Now, I always rather thought of Star Wars as fantasy, not science fiction, and never held their nose to the grindstone as one might with Star Trek - which was intended to be a sci-fi Western. As we’ve discussed, it’s Campbell’s Hero Quest, with light sabers. When a film is based on a film that’s based on a film that was based on a myth, things get shaky. It takes a person with solid foundation in those classics to be able to properly extrapolate the tale, to make all the points that made the original myth endure, which in turn must be based in human nature. (Okay, sapient nature.)

What tale is being told here?


Yeah and I don’t want to be all cheerleader for TLJ. I didn’t have any great issues with where they went plot or character-wise (apart from the dumb secret plan thing THAT COULD HAVE BEEN SOLVED WITH ONE LINE OF DIALOGUE). :smile:

I did feel when I left I wasn’t that moved by it. Not as much as TFA which I would argue despite what Ben said is pretty much a carbon copy plot, very unoriginal and catering mainly to nostalgia, yet the conflict is I am the complete target audience for that nostalgia.

I scored it a 4 in our poll because I was never bored and some sequences were genuinely great.

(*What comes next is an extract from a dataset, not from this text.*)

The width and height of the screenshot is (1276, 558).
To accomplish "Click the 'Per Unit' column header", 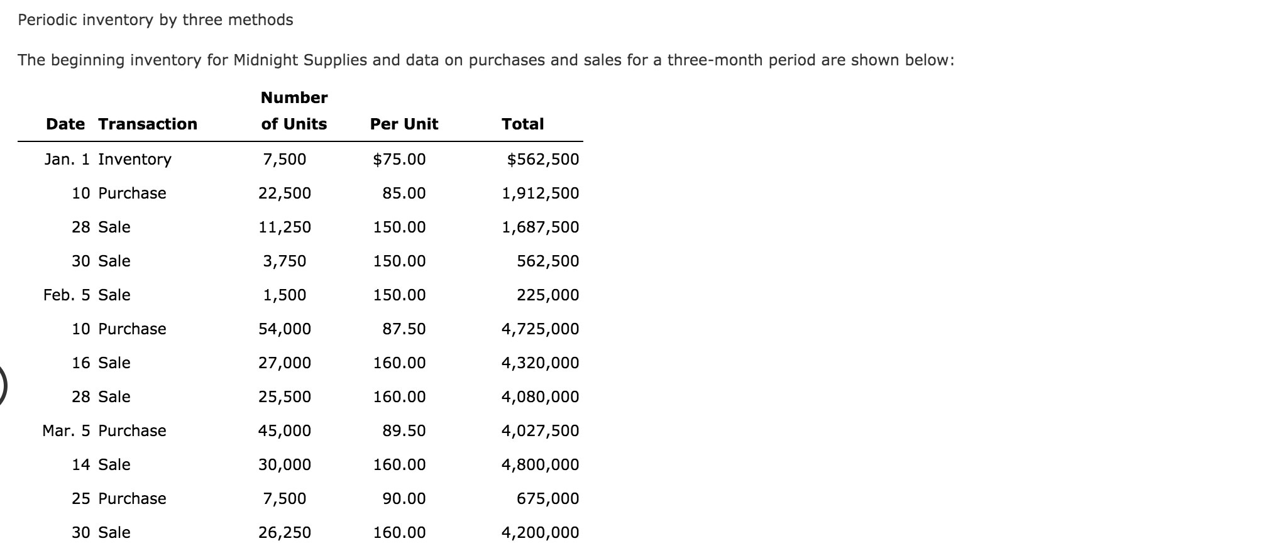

I think the allusions to repeating ESB are entirely superficial and don’t see it at all. To me it actively avoided loads of those beats.


I think l can say I’ve ran the full spectrum of opinion on this, can’t l?


After that, Ben, I doubt I’ll have to worry about being yelled at for long posts. At least for a while!


It’s just the way my brain works I think - have you ever seen the flowcharts JK Rowling created for each Harry Potter book, with lines for each character through time, so she always knew what each character was doing at any given point in time in relation to both each other, and to the calendar? My brain tends to do that automatically when I’m following plot strands.

I tend to see the structures and skeleton of stories I think - things like this niggle far more at my ability to lose myself in the story than any of the fantastic elements ever will. As I said, if the story is strong, I can usually ignore it - when I can’t, it’s usually a sign that the rest of the film isn’t strong enough to compensate.

It’s not even a fully conscious thing either while watching - it’s just that uneasy feeling that this DOESN’T MAKE SENSE and that then runs counter to the whole willing suspension of disbelief thing.


I went so far as to have a long talk with Stan Robinson (Red Mars, etc.) on how to do complex long plot-lines, It is what we unwashed refer to as “work”.

My brain, too, tends to seek what’s out of place or missing. I had a heck of a time with cognitive dissonance as a kid until I got the hang of it. Which-one-is-different or what-comes-next have been easy, but as the gray matter ossifies into shale, I find I actually have to pay a bit of attention.